“For two or three months I was hanging around and then I decided that I’d go work as a manual laborer into the Svoboda printing house at Arbesovo square. I saw it as a way to ‘invent’ my own working-class origin. But I had no idea whatsoever what I was getting myself into. The printing house was incredibly technologically backwards, full of toluene stench, and as for the people working there it was a peculiar mix of people unwanted by the regime, plenty of alcoholics, and very old women who were working there since sixteen years of age and who were still there in their 70s. We worked in three shifts, and the operation was extremely noisy. We printed Mladý svět, Vlasta and Ahoj. And it was very hard work. People there were drinking a lot, and I just naturally became one of them. For the first three weeks I went to work shifts and when I had a break I read. I came there as a high school graduate so in their eyes I was a weirdo. But then once after the afternoon shift they invited me to drink beer with them and easily I drank up eight shots of rum on the spot. I was fascinated by the factory, always checking my thumb whether it had started flattening, and whether my hands were dirty enough. It is a complete miracle that it hadn’t ended up with me marrying one of those Smíchov men and having five children. That was a real risk – that’s how involved I’d gotten.”

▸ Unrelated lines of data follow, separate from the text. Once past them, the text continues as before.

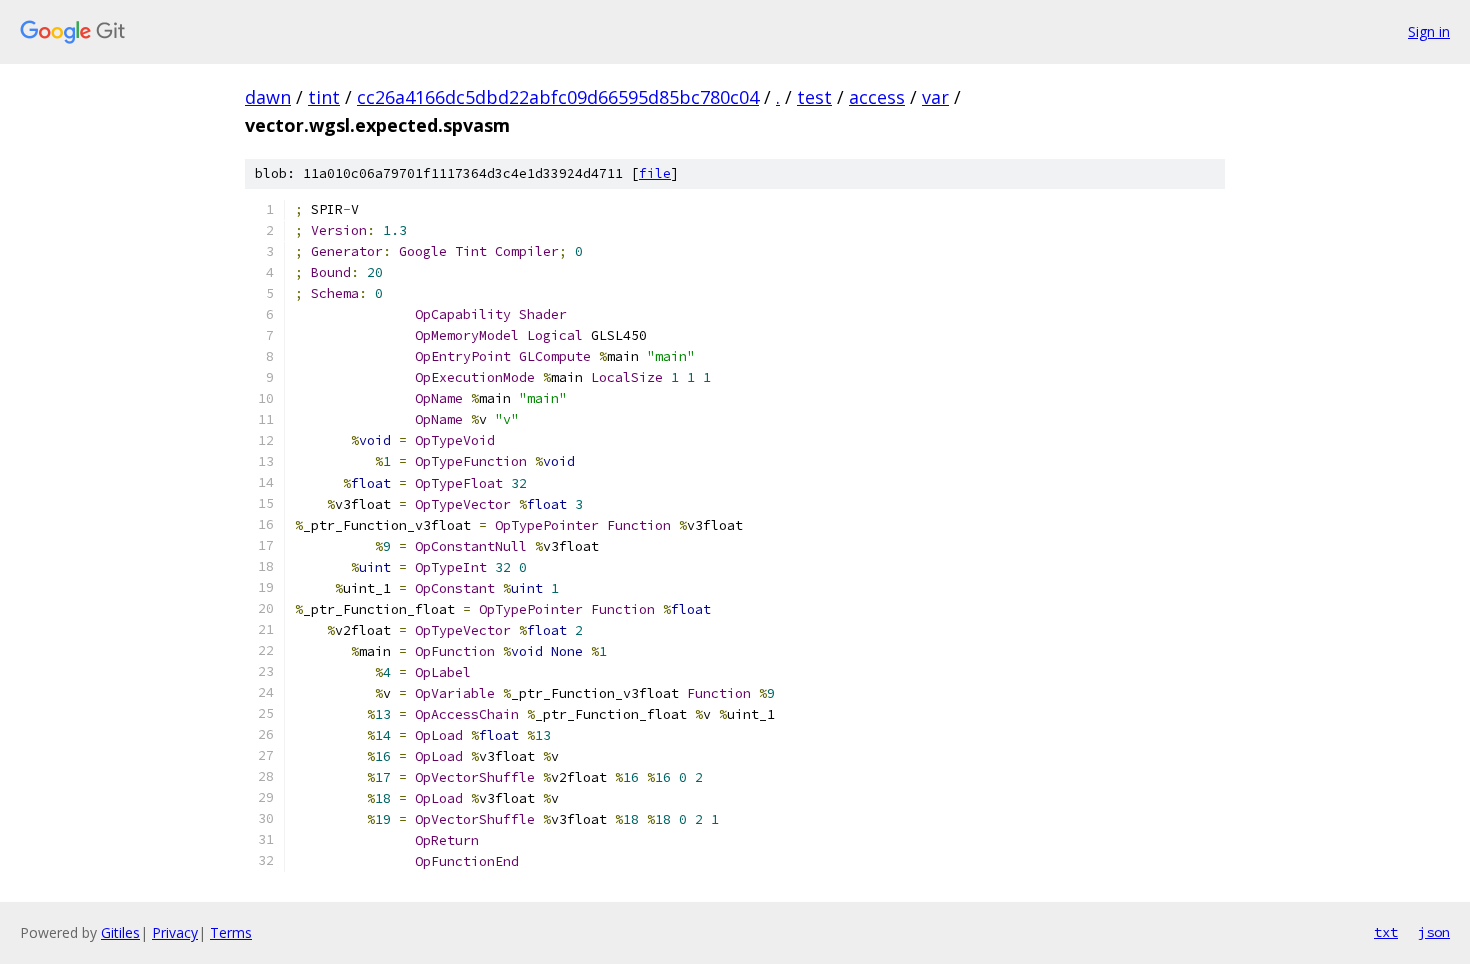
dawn (268, 97)
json (1434, 932)
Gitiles (120, 932)
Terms (231, 932)
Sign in (1429, 31)
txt (1386, 932)
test (814, 97)
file (655, 173)
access (877, 97)
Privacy (175, 932)
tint (324, 97)
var (935, 97)
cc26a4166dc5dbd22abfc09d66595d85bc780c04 (558, 97)
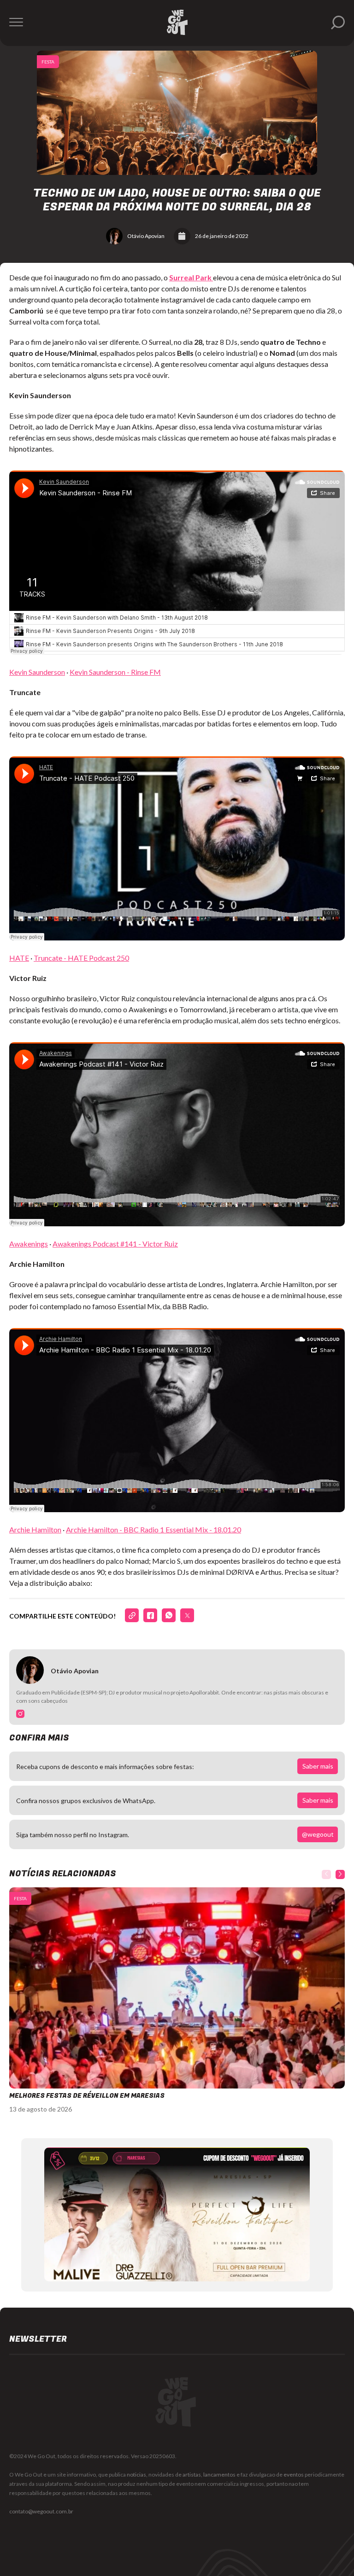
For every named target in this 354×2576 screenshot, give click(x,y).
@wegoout (318, 1834)
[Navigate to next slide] (340, 1874)
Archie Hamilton (35, 1529)
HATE (19, 957)
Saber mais (317, 1766)
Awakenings (28, 1243)
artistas (192, 2474)
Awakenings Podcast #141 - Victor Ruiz (115, 1243)
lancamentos (219, 2474)
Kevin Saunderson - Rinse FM (115, 671)
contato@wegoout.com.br (41, 2511)
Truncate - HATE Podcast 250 (81, 957)
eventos (293, 2474)
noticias (136, 2474)
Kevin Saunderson (37, 671)
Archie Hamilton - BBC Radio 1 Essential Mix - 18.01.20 (153, 1529)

“It didn’t take very long before I started taking pictures there. During nightshifts, and using paradoxically the square 6x6 format. It turned out to be a fairly interesting series. In fact, what the night shift was about were exhausted people sleeping somewhere around the rotary presses. In fact, these are contact portraits. I’d been doing it for several months. Of course, people wanted to see the pictures and so I brought them there at some point. That was the beginning of the end because as soon as they started circulating, it got all the way to the Communist Party factory council. That caused a stir because it showed anything but good practice of socialist work. They then strictly banned me from carrying on, claiming it was hurting the reputation of the socialist workers.”

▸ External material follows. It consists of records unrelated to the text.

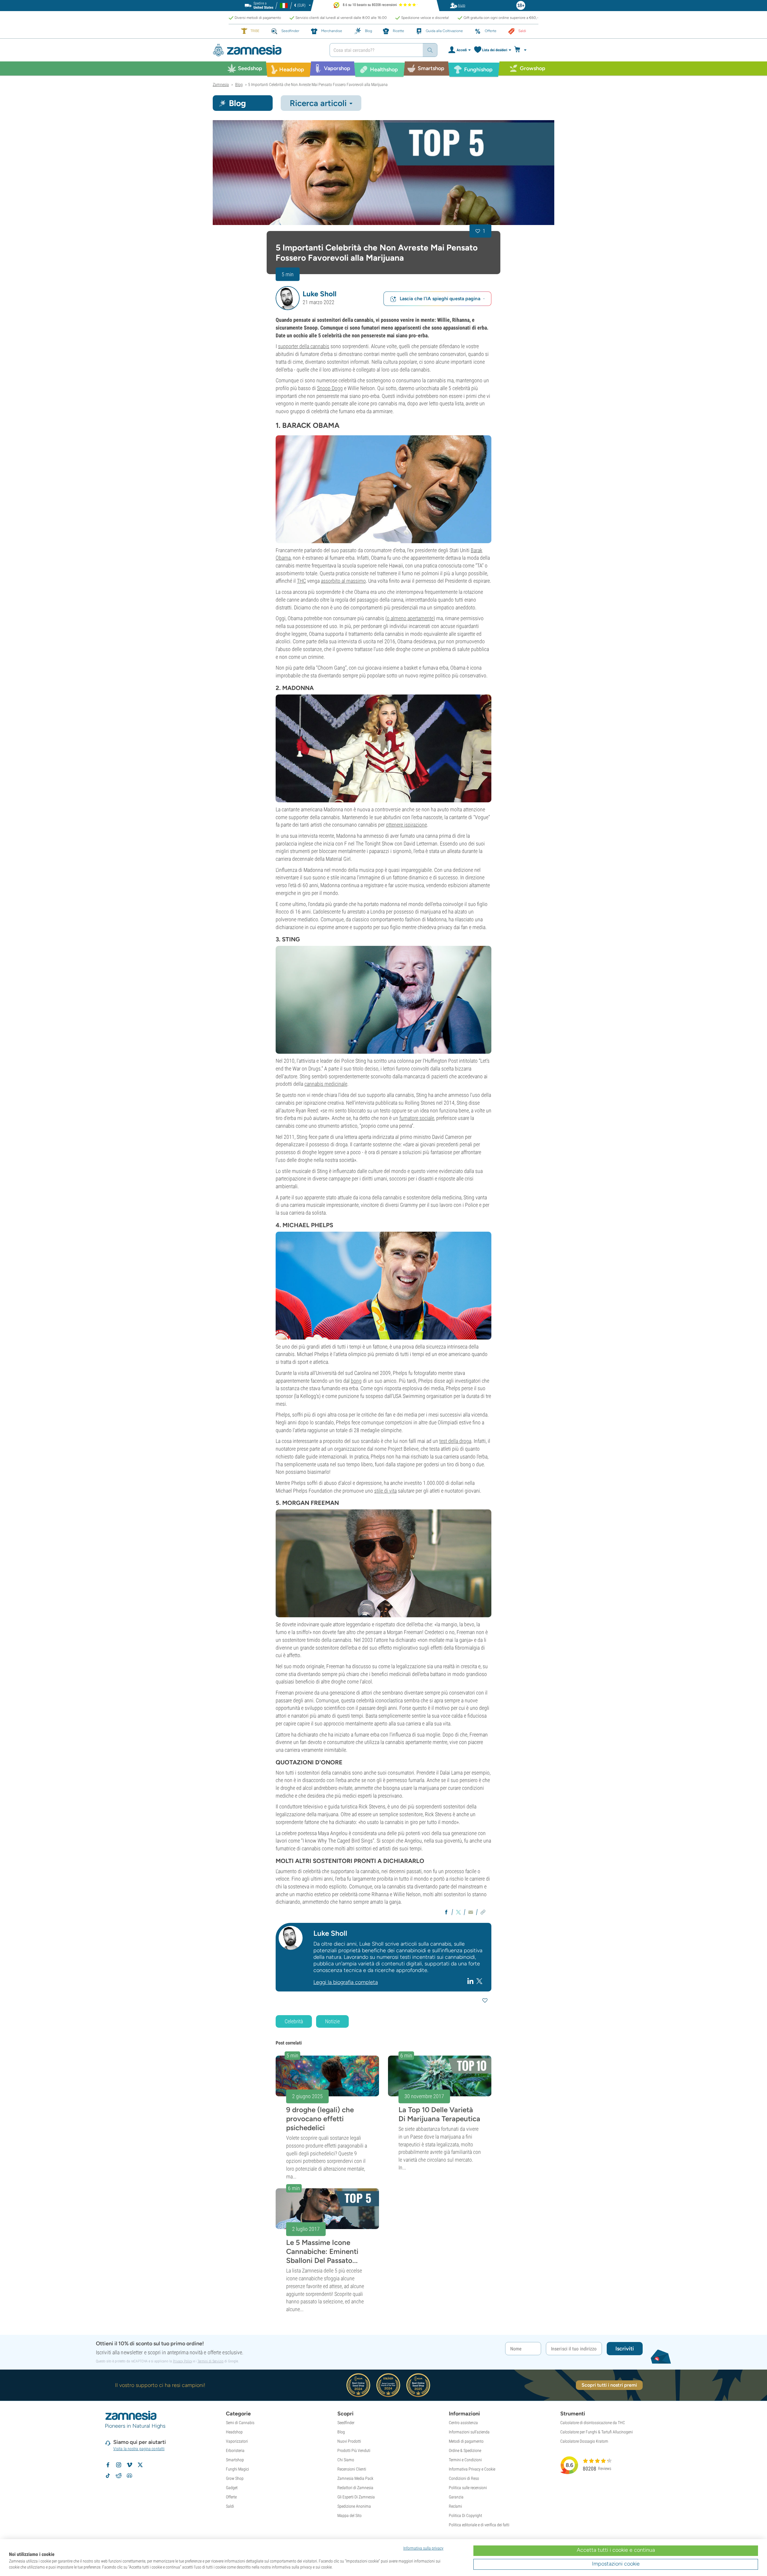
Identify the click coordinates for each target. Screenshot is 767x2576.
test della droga (455, 1441)
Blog (341, 2431)
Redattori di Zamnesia (355, 2487)
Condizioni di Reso (464, 2478)
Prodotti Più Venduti (353, 2450)
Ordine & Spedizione (465, 2450)
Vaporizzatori (237, 2441)
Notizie (332, 2021)
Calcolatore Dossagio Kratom (584, 2441)
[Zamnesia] (266, 50)
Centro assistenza (463, 2422)
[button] (288, 298)
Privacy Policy (182, 2361)
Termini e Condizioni (465, 2459)
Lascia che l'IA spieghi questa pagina (440, 298)
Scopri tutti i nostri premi (609, 2385)
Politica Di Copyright (465, 2515)
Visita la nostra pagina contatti (138, 2448)
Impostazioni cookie (616, 2563)
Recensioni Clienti (351, 2469)
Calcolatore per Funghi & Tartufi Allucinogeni (596, 2431)
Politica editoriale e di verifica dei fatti (479, 2524)
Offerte (231, 2497)
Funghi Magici (237, 2469)
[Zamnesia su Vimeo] (129, 2465)
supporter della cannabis (303, 346)
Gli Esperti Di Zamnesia (356, 2497)
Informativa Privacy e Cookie (472, 2469)
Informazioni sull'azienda (469, 2431)
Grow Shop (235, 2478)
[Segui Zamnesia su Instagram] (119, 2465)
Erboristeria (235, 2450)
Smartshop (235, 2459)
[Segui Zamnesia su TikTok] (108, 2476)
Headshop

“Kreuzberg was really distinct because many young boys from all round the world were moving there in order to avoid military service. All the alternative people moved and lived there. It was cheap, and the mingling with the Turks was very peaceful. I witnessed an assault on an American discotheque because there was a huge military presence there. But what was really strange about Berlin was crossing to the eastern part. There was subway going under East Berlin, just passing through closed stations guarded by armed soldiers. The only place to get out was Friedrichstrasse which was a border crossing and where people regularly went to buy cheap cigarettes. At times, border patrol were checking the passengers. And I’d just somehow push my way through the East German border control – really unpleasant people – to East Berlin. Suffering from a strange nostalgia, time to time I went there to get drunk. I would go there in the afternoon and take a seat in some pub. I did it not for financial reasons, but rather due to some – how to say it – nostalgia for socialism. I can’t even explain what it was that I was missing. So I just sat down somewhere, drank purple gin tonic and usually entered into conversation with someone. The other person would ask me very carefully about how was life in the West, probably fearing that I was an informer. And then – fairly tipsy – I returned to West Berlin. I don’t know exactly what I was searching for during those expeditions because East Berlin was not a pleasant city.”
“I remember that a certain coal distributor, Mr. Kratochvíl, used to live on the corner of Opatovická and Ostrovní streets. Opposite to his place was the wine bar Zobor. There was a coal storage there and he would take his wheelbarrow and distribute it in the area. Next to it was a house where a woman called ‘the sheriff’ had lived. She probably used to own the place at some point. I remember a gentleman who lived there, made a living by sweeping around the National Theater, and sang arias. He was a former singer and wherever he came, he sang. I have the impression that I also remember horses – carrying either the postman or the iceman. And of course we had a key on our neck and spent whole days outside. There was the Střelecký island, Žofín, the Jewish island which was in fact fairly wild. Those were not neat parks as we know them today. Nobody checked up on us – we’d get out of the house in the morning and simply return at some given hour – and we really enjoyed the city. To me, the downtown began with Národní třída, behind it was metropolis. But that Ostrovní street was really village-like."
Libuše Jarcovjáková was born in 1952 in Prague into an artistic family. Apart from her parents as a teenager she was mostly influenced by her mother‘s friend, the designer Ester Krumbachová. Due to her family background she graduated from a graphic arts school and only following repeated attempts in the mid-1970s was she admitted to Prague‘s Film Academy to study photography. In the meantime she worked for several years as a manual laborer in the Svoboda printing house where she also began experimenting with photography. She built on this experience during her school work which defied the then-mainstream. She photographed minorities such as Prague‘s Roma families, Vietnamese workers and later the homosexual community which also helped her clarify her own sexual identity. In the mid-80s she spent a short time in Japan after which she immigrated to West Berlin where she lived and took photos up until the Velvet Revolution. Then she returned to Czechoslovakia, living and working in Prague ever since.